Un impegno che assume ancora più valore se si guarda ai numeri: il tumore del colon retto è il secondo più frequente nella popolazione generale. Sopra i 50 anni è il secondo tumore nelle donne e il terzo negli uomini, mentre sotto i 50 anni rientra comunque tra i più diagnosticati. La prevalenza è in aumento, +33% negli uomini e +24% nelle donne, e in Italia si stima siano circa mezzo milione le persone che convivono con questa diagnosi.

Di fronte a questi dati, la prevenzione resta decisiva.

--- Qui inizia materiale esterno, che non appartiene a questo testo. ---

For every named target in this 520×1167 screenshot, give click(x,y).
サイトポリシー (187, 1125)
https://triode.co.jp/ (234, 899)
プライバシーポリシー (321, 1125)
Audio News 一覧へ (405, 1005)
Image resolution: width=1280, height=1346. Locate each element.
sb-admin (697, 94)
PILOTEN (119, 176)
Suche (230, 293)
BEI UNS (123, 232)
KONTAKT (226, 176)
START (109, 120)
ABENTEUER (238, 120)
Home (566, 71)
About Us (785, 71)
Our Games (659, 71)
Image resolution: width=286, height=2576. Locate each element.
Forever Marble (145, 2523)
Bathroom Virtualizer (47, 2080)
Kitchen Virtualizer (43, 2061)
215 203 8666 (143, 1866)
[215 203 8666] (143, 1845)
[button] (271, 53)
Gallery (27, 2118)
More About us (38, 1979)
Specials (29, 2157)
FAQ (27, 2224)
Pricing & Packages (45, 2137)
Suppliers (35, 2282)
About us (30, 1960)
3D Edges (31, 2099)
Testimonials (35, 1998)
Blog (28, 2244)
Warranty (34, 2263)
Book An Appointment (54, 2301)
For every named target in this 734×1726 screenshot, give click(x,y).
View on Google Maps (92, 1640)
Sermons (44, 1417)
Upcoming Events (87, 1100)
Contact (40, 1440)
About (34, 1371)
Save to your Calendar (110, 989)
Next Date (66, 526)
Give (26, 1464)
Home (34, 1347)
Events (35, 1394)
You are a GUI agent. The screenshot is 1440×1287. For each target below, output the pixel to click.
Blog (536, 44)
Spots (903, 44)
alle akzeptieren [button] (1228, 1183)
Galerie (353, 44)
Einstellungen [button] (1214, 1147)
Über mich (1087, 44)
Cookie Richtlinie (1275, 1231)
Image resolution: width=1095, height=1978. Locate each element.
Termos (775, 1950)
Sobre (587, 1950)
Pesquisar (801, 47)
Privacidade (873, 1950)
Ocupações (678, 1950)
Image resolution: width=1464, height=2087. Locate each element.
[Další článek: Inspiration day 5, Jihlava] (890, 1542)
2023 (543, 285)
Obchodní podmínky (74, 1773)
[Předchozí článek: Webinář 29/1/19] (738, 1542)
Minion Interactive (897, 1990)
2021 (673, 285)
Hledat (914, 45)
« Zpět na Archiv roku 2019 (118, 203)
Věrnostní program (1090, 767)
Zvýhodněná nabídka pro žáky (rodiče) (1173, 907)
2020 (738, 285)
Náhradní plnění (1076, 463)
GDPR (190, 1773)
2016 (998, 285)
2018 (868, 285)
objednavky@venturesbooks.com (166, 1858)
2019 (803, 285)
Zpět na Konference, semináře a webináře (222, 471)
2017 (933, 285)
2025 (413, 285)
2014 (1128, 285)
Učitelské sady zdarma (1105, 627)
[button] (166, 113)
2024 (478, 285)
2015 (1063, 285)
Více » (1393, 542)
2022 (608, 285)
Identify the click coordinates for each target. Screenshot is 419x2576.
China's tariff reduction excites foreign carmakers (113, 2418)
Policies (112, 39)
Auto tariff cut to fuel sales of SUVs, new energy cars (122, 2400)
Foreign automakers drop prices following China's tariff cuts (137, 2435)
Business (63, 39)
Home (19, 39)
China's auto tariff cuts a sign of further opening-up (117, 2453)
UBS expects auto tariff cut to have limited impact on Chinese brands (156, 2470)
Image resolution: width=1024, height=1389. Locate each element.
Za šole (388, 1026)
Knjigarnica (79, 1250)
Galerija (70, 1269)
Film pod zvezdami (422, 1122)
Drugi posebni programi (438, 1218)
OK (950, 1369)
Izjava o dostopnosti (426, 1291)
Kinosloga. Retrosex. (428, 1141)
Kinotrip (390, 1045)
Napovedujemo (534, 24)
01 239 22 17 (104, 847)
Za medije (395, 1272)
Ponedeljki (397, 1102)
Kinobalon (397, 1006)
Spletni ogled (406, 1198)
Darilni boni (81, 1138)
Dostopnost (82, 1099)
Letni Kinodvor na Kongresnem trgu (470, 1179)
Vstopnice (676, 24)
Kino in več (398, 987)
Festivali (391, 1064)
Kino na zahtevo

Il tumore al colon retto è una malattia che spesso si sviluppa lentamente e gli screening rappresentano un passaggio fondamentale per scoprirla in tempo. "La diagnosi precoce, unita a percorsi terapeutici sempre più personalizzati, consente oggi di ottenere risultati importanti in termini di guarigione e sopravvivenza», sottolinea Massimo Calistri, direttore della Chirurgia generale di Empoli, «proprio per questo dispiace, quando a fine anno si continua a leggere anche in Toscana un’adesione solo del 44% allo screening gratuito proposto tra i 50 e i 69 anni a tutti i cittadini, rispetto ad un valore desiderabile del 65%". Su questo, Daniela Tramalloni, responsabile della struttura Screening dell’Azienda Toscana centro, precisa come "il dato di adesione dell’area empolese è stata nel 2024 la più alta di tutta la regione, raggiungendo il 54%, che pur non essendo in linea con il valore desiderato è superiore a quello accettabile".

"Il progetto avviato a Empoli si inserisce proprio in questa visione -, conclude la dottoressa Martella, - unendo cure consolidate e interventi non farmacologici basati su dati scientifici, accompagnando la persona nel lungo periodo e offrendo strumenti concreti per affrontare meglio il percorso di cura, in un’ottica lean fortemente multiprofessionale e multidisciplinare in continuità fra ospedale e territorio".